Kamu çalışanları ile hükümet ortasındaki toplu iş kontratı (TİS) görüşmeleri çıkmaza girdi. 600 bin kamu çalışanını kapsayan süreçte, Sanayi ve Hizmet Kesimi Kamu Patronları Sendikası’nın (TÜHİS) sunduğu artırım teklifine karşı 15 Temmuz prestijiyle grev kararı alabileceklerini açıklayan TÜRK-İŞ, sürecin kıymetlendirilmesi maksadıyla Kamu Toplu İş Mukaveleleri Uyum Kurulu’nu bugün topluyor. Üç buçuk ay teklifini açıklamayan Sanayii ve Hizmet Dalı Kamu Patronları Sendikası (TÜHİS) geçen hafta 6 ay için yüzde 17, ikinci 6 ay için yüzde 10, ikinci yılın birinci 6 ayı için yüzde 7 ve ikinci 6 ayı için yüzde 5 artırım teklif etmişti.
Türkiye Denizciler Sendikası Genel Başkanı İrfan Mete, sunulan teklifin çalışanların emeğiyle alay etmek manasına geldiğini söyledi. Mete, “600 bin kamu personelinin işyerlerinden ve meydanlardan yükselen haklı itirazı göz arkası edildi. Bu teklif akıl ve vicdanla bağdaşmıyor” dedi. TÜRKİŞ’in geri adım atmayacağını vurgulayan Mete, “Eylemse hareket, grevse grev demekten çekinmeyeceğiz” sözlerini kullandı.
KESK: MEMURA GÖZDAĞI
Kamu İşçileri Sendikaları Konfederasyonu (KESK) Eş Genel Başkanı Ahmet Karagöz ise kamu personellerine yönelik teklifin, 1 Ağustos’ta başlayacak memur TİS sürecine dolaylı bir gözdağı olduğunu belirtti. Karagöz, “Türkiye’de işçilerin özlük haklarını söz edebilecekleri gerçek bir taban kalmadı. Bu nedenle alanda olacağız” dedi.
KESK’in talepleri ortasında insanca yaşamaya yetecek fiyat, teminatlı istihdam, misyonda yükselmede liyakat, bayan işçilere yönelik eşitlikçi siyasetler ve kamusal hizmetlerin piyasalaştırılmasına son verilmesi bulunuyor.

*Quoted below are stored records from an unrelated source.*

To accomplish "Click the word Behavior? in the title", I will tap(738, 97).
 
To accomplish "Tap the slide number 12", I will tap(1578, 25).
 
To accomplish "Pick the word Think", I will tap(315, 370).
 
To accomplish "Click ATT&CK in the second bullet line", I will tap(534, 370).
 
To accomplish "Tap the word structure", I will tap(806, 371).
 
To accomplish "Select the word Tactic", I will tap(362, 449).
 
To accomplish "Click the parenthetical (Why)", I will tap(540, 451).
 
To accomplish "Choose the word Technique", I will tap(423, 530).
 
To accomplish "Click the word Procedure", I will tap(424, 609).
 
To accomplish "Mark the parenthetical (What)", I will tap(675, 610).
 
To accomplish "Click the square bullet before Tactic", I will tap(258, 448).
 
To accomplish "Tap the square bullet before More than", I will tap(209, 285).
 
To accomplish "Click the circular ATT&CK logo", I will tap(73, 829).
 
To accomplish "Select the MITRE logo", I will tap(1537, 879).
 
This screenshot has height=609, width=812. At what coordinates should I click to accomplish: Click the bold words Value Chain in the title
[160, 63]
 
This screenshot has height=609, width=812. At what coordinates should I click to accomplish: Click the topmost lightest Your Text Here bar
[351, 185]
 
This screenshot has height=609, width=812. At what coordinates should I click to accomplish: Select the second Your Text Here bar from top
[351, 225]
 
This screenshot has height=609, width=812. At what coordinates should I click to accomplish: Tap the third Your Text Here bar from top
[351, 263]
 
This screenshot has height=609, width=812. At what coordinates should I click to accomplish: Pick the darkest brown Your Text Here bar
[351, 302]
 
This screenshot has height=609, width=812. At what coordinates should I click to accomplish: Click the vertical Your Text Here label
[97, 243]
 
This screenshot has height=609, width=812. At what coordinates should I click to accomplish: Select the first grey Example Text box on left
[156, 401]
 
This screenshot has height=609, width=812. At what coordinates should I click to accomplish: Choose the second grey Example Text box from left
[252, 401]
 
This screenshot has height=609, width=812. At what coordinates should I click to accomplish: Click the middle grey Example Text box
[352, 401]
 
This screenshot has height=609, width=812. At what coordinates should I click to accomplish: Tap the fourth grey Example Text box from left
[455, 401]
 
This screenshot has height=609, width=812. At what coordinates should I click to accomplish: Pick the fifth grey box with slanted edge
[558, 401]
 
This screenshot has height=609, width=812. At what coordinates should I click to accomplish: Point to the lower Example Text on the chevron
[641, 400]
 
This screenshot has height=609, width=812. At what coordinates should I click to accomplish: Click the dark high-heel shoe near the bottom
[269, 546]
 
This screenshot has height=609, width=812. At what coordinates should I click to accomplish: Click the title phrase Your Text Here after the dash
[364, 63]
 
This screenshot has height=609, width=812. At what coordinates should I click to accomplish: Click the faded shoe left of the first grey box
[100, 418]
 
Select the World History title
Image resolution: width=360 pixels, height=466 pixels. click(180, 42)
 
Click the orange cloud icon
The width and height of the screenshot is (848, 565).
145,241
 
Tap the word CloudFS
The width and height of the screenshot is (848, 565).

Karagöz, “Bu talepler karşılanmazsa üretimden gelen gücümüzü kullanarak iş bırakmadan genel greve uzanan bir uğraş çizgisini öreriz” ihtarında bulundu.
ASIL GÜNAH HAK YEMEK
Diyanet İşleri Başkanlığı’nın 27 Haziran’daki cuma hutbesinde, “Kamuya ilişkin işleri yavaşlatmak ya da aksatmak günahtır” sözüne de karşılık veren KESK Eş Genel Başkanı Ahmet Karagöz, hutbeyi “siyasal iktidarın sendikal haklara tahammülsüzlüğünün trajikomik tezahürü” olarak kıymetlendirdi. Karagöz, “Grev ve iş yavaşlatma, memleketler arası mukavelelerle teminat altına alınmış yasal haklardır. Bu hakların günah sayılması, emeğin kolektif gücünden duyulan kaygının ve ideolojik körlüğün göstergesidir. Asıl büyük günah ise çalışanın alın terinin ve hayat hakkının daima gasp edilmesidir” dedi.